> **Source passage**
■ ■ ■

Skip to content
DevOps AI ToolKit
Newsletter
All guides
AI for Prometheus & Monitoring By James Joyner IV · · 9 min read

Prometheus Error Guide: 'no space left on device' TSDB Disk Full

Fix Prometheus 'no space left on device' TSDB errors: set retention size and time caps, free the data dir, cut cardinality, grow the disk, and offload long-term to remote write.

  • #prometheus-monitoring
  • #troubleshooting
  • #errors
  • #tsdb

Exact Error Message

A full TSDB data directory surfaces as no space left on device on the write path, compaction, or WAL append:

ts=2026-06-27T11:58:03.661Z caller=db.go:933 level=error component=tsdb msg="compaction failed" err="write /var/lib/prometheus/data/01J...XYZ/chunks/000001: no space left on device"
level=error msg="Error on ingesting samples" err="write /var/lib/prometheus/data/wal/00004210: no space left on device"
level=error caller=db.go:885 component=tsdb msg="WAL checkpoint failed" err="no space left on device"

When this happens, head compaction stops, the WAL grows unbounded, and eventually Prometheus cannot ingest at all — it may also fail to restart cleanly.

What the Error Means

Prometheus writes everything under one data directory (default /prometheus, often /var/lib/prometheus/data): the WAL, the in-memory head flushed to chunk files, and immutable persistent blocks produced by compaction. no space left on device means the filesystem backing that directory has no free space (or no free inodes) to write the next chunk, WAL segment, or compacted block.

Unlike the ingestion-level errors (out of order, out of bounds, duplicate sample), this is an OS-level write failure: the TSDB is healthy in principle, it simply has nowhere to put bytes. It is also distinct from WAL corruption — there the WAL files are damaged; here they are fine but the volume is full.

■ ■ ■

[Dataset records]
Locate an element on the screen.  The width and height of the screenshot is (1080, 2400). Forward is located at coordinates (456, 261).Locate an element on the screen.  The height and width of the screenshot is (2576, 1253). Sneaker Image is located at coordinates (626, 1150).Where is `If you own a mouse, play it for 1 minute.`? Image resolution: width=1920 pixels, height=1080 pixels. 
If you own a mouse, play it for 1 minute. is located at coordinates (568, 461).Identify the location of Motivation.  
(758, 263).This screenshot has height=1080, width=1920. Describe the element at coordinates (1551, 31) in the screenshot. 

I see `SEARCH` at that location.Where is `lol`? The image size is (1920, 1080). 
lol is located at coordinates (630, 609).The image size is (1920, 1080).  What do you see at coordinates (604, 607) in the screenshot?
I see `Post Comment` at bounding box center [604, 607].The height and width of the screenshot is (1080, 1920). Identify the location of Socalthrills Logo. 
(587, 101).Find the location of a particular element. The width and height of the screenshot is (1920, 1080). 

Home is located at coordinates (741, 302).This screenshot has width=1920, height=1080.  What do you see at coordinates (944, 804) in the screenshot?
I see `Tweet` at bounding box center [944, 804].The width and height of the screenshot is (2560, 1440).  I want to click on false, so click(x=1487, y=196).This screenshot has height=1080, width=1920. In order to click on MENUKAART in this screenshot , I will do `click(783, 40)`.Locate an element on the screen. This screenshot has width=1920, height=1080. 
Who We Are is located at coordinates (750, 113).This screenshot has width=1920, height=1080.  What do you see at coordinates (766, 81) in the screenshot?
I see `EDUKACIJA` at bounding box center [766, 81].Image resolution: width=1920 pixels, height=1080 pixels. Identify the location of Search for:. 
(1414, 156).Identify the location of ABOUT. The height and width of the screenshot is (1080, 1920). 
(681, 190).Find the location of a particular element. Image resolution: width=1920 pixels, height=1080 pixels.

■ ■ ■

> **What to do**
[a] Output the passage of the Prometheus disk-full guide that runs from "Skip to content" up to and including "to remote write.", copied word for word.
[b] Write the next part of the Prometheus disk-full guide, picking up after its last sentence.

> **Responses to the tasks**
[a]
Skip to content
DevOps AI ToolKit
Newsletter
All guides
AI for Prometheus & Monitoring By James Joyner IV · · 9 min read

Prometheus Error Guide: 'no space left on device' TSDB Disk Full

Fix Prometheus 'no space left on device' TSDB errors: set retention size and time caps, free the data dir, cut cardinality, grow the disk, and offload long-term to remote write.

[b]
Common Causes

  • Retention too long with no size cap. --storage.tsdb.retention.time set high (or default 15 d) on a volume too small for the actual ingestion rate, and --storage.tsdb.retention.size unset.
  • Cardinality growth. A new label (pod, request ID, customer ID) explodes series count; head and blocks grow far faster than planned.
  • WAL growth. Stalled compaction (often itself caused by an earlier disk-full event) leaves the WAL unable to checkpoint, so it keeps growing.
  • No size-based retention. Only time retention is set, so a spike in ingestion fills the disk before the time window expires.
  • Other consumers on the same volume. Logs, snapshots (/api/v1/admin/tsdb/snapshot), or another service sharing the partition.
  • Snapshots left behind. data/snapshots/ directories from admin snapshot calls never cleaned up.

How to Reproduce the Error

On a small test volume, ingest aggressively with a long retention and no size cap:

# Tiny tmpfs to simulate a small data volume
sudo mount -t tmpfs -o size=64m tmpfs /tmp/promdata
prometheus --storage.tsdb.path=/tmp/promdata \
  --storage.tsdb.retention.time=90d \
  --config.file=/etc/prometheus/prometheus.yml &
# Generate high-cardinality load against it, then watch:
journalctl -u prometheus -f | grep -i 'no space left'
level=error component=tsdb msg="compaction failed" err="... no space left on device"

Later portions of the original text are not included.